If they had included the amount of detail shown in the second accurate picture
on the link it would look completely cluttered and amateur.

------
sambeau
Now I see that all icons are lies!

A calculator with four buttons isn't useful.

Why is my letter flying off into the sky.

This minute hand is 20 minutes to the hour but the hour hand is clearly at 10.

Why hasn't this little green Android's arms fallen off?

------
krrrh
Bashing Apples map app has jumped the shark.

------
bonzoesc
The icon is rendered in a quarter of a square inch. Making it abstract and not
directly representative is for legibility and visual reasons. Anyone
navigating based off the icon for a navigation app deserves to drive into an
overpass piling, because they would undoubtedly endanger others if they were
on the road.

------
pettazz
When did it become "terrible"? It has some problems that are a result of being
brand new and behind Google's years of experience, but I don't think any of
this warrants being "terrible."

We saw this criticism of the icon when the beta came out as a "lol, that's
mildly entertaining" months ago. It's just an icon. It's not supposed to be
used as literal directional advice. Do these people really expect them to put
the very slight angle of the on-ramp in an icon?

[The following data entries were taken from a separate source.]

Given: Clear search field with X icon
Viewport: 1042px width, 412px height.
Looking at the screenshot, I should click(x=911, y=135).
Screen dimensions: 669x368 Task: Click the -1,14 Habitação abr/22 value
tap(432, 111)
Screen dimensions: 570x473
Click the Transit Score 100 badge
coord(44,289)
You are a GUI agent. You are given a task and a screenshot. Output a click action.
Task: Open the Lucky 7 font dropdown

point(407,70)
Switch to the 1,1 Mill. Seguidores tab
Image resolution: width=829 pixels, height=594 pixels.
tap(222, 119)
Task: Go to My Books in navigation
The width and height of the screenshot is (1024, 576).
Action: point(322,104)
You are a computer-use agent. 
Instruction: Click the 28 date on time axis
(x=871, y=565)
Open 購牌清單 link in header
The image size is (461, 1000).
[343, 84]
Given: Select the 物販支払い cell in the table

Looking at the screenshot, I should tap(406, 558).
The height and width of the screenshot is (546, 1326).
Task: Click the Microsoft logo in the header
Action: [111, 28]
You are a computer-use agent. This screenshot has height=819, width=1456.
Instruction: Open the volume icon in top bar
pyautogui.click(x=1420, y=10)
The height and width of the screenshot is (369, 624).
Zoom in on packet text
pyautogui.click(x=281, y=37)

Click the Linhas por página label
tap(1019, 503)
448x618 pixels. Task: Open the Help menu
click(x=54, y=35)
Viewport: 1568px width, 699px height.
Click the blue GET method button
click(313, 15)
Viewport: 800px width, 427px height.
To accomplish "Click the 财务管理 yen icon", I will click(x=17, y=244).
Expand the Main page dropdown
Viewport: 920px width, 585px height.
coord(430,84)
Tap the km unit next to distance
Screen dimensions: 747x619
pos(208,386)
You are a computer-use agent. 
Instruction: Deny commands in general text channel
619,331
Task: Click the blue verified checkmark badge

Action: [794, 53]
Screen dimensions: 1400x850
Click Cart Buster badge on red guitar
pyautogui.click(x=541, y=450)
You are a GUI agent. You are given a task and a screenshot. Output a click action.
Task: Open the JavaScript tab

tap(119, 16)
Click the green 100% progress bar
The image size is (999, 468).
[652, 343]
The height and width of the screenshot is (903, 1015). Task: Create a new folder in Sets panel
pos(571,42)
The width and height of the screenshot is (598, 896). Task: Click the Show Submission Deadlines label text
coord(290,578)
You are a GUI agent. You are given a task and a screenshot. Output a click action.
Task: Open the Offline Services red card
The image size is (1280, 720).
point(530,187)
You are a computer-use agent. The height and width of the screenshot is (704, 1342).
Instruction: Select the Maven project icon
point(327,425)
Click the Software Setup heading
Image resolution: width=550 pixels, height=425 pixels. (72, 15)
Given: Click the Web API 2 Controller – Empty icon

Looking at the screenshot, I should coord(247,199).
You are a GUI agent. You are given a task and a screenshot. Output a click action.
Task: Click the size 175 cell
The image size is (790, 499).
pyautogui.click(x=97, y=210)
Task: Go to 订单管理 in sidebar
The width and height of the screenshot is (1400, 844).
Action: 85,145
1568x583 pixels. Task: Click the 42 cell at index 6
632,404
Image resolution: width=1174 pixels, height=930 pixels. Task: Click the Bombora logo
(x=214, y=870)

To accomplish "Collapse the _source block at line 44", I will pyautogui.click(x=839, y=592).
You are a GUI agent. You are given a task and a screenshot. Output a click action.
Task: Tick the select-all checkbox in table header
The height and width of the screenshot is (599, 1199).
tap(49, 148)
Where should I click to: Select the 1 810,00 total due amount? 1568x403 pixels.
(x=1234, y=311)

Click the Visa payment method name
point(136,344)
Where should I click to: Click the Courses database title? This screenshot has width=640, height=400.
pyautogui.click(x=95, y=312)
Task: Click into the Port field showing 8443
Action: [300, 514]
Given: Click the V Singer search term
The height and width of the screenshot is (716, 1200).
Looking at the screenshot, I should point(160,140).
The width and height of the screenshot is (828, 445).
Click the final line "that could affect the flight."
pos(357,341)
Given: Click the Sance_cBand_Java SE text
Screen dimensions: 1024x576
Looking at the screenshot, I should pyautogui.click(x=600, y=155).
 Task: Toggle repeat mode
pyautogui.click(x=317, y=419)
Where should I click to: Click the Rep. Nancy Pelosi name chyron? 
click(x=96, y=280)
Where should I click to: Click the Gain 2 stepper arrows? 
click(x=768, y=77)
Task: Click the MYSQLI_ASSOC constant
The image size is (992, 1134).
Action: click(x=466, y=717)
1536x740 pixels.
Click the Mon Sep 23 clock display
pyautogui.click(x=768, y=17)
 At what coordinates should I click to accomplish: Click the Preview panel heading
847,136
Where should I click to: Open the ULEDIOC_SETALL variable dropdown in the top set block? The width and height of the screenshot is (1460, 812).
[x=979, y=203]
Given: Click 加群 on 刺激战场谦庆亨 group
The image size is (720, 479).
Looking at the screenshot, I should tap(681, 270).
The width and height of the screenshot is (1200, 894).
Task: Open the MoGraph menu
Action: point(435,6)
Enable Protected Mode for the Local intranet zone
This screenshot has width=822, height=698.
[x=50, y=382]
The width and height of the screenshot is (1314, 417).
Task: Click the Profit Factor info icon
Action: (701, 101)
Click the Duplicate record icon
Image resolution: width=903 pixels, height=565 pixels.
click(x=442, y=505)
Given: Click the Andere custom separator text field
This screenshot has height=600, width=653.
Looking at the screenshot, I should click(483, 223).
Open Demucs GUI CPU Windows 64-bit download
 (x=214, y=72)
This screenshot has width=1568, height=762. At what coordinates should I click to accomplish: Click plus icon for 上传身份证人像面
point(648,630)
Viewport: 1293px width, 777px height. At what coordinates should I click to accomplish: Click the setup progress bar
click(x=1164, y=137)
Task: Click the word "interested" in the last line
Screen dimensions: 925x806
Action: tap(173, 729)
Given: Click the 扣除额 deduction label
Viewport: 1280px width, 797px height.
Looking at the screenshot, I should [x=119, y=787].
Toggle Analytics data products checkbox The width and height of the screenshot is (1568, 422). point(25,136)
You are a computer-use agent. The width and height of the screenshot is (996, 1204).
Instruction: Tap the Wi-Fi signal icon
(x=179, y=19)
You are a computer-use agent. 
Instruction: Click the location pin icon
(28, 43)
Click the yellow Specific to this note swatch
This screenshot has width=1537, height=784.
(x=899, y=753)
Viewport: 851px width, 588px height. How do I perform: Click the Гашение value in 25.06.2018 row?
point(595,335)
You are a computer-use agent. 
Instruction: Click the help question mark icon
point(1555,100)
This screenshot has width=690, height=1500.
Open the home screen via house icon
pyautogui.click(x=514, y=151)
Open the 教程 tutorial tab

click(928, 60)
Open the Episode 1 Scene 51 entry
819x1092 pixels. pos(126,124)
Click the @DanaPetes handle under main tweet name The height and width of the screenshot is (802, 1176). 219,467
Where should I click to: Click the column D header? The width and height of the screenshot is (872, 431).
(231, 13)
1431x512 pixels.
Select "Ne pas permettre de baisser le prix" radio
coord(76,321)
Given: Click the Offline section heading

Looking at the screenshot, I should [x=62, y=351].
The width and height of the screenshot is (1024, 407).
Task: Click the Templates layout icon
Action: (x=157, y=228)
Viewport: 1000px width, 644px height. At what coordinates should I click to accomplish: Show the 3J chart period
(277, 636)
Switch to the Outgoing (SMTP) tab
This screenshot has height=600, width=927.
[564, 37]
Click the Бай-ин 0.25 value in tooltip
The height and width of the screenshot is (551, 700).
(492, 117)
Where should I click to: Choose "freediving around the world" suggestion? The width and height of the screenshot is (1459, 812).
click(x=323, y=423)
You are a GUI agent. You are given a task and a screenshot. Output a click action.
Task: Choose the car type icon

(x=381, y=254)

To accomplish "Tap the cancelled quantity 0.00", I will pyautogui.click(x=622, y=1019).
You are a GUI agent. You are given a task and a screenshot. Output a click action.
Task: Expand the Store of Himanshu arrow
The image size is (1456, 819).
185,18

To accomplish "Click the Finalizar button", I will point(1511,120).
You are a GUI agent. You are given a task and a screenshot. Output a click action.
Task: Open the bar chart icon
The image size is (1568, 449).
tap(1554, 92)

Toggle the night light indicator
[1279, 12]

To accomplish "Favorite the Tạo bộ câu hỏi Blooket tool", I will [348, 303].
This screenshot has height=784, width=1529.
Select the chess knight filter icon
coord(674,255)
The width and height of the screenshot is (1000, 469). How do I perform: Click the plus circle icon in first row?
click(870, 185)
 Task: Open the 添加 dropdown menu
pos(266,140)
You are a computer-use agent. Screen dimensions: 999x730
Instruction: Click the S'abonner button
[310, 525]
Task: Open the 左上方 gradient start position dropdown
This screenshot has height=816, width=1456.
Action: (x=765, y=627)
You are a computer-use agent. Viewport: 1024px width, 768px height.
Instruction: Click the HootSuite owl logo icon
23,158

This is starting to get really painfully ridiculous.

------
mattparcher
Note: the linked article was not originally written by SFGate or the San
Francisco Chronicle, but rather republished from Business Insider (the small
logo to indicate this seems a bit subtle to me).

I would argue that this is a worthwhile distinction, in that Business Insider
is generally regarded as being closer to the inflammatory and attention-
grabbing nature of a tabloid than a traditional news publication—though I
recognize that they are simply one of many popular outlets using similar
tactics.

------
eyeareque
This is funny, but I think that apple maps is just fine. I like the new maps
app and don't understand the huge deal people are making this into.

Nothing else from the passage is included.